An innovating walking frame

Existing solutions

Walking aids can assist with balance, reduce fatigue or pain and facilitate a safe walking pattern. Various sizes and styles are available and selection should be made based on the person’s abilities, needs, environment and body shape. It is important that walking aids are purchased or adjusted to the correct height and size. It is best to seek advice and training from a health professional before making a selection.

Types of walkers beyond the basic model include:

  • Three or four-wheeled walking frames

Three or four-wheeled walkers provide more support than walking sticks and are designed for users who can walk reasonably well but who would benefit from extra support over longer distances. Three-wheeled walkers are easy to maneuver but are less stable than four-wheeled models (which have a larger base of support) and are therefore rarely recommended. Wheeled walking frames are generally designed for both indoor and outdoor use and feature either bicycle-style hand brakes or push down brakes.

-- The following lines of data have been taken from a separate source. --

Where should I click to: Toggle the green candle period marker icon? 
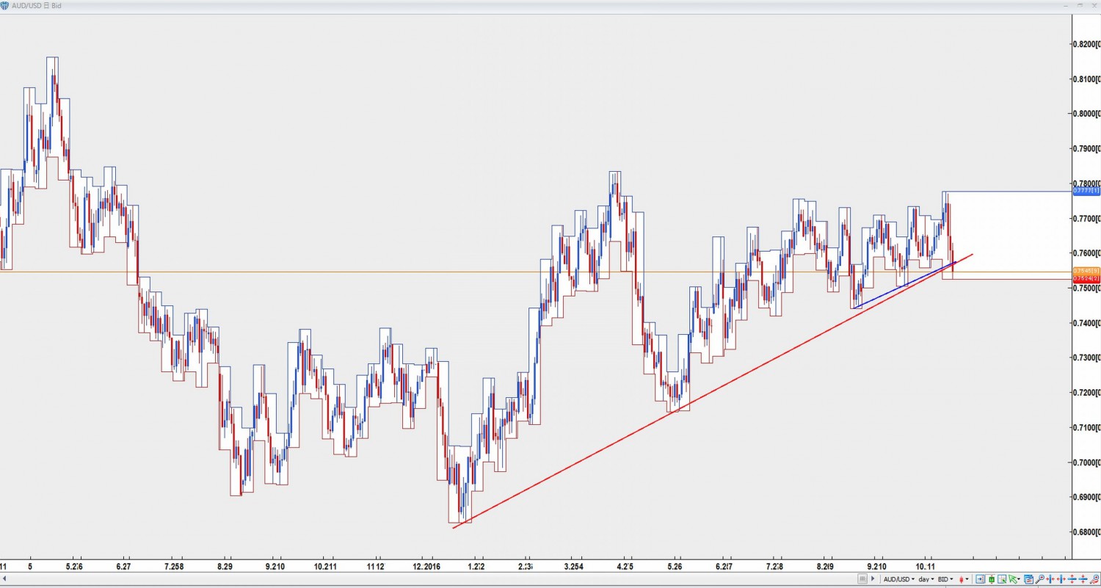(990, 579)
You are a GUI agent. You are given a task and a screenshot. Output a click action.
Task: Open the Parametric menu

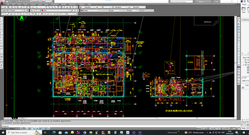click(x=72, y=4)
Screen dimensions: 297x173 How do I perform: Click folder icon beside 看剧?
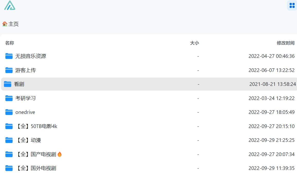point(8,84)
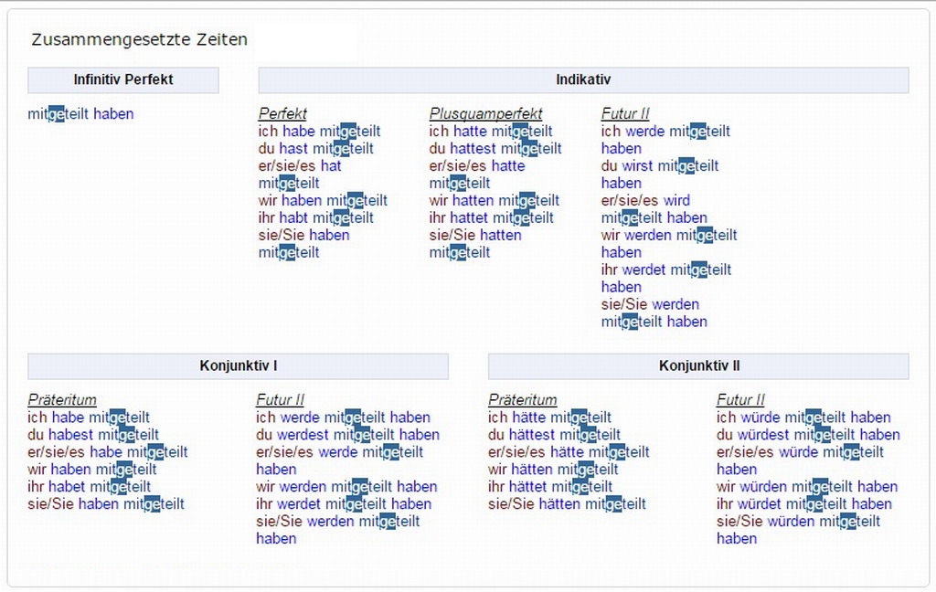
Task: Open the Plusquamperfekt tense heading
Action: coord(485,114)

  • Two-wheeled (Rollator) walking frames

Two-wheeled walkers (also known as Rollator frames) are generally recommended for users who can stand with light support but require additional support when walking. They are most suited to indoor use and shorter distances. They feature two wheels or castors at the front, and rubber stoppers (also known as ferrules) or glides (also known as skis) at the rear. Some models have wheels that swivel which can provide better maneuverability but may be less stable. Stoppers offer greater stability than glides; however, glides are easier to push over some floor surfaces.

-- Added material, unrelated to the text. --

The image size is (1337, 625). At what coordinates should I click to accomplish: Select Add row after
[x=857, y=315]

  • Static (pick-up) walking frames

Static (also known as pick-up) walking frames have four rubber stoppers (no wheels). They are generally recommended for users who require even more assistance and support when standing and walking and are designed for short distances. When using the frames, stand upright holding the frame with both hands. Lift the frame forwards a small distance and put it down with all four tips firmly on the ground. Step forward with one leg whilst placing body weight through the frame and then bring the other leg alongside. Avoid stepping too far forward to prevent over-balancing. A sufficient level of strength and balance is required to use the walkers safely. Most static frames fold for storage or transportation and the height is measured using a similar process to the other walking frames.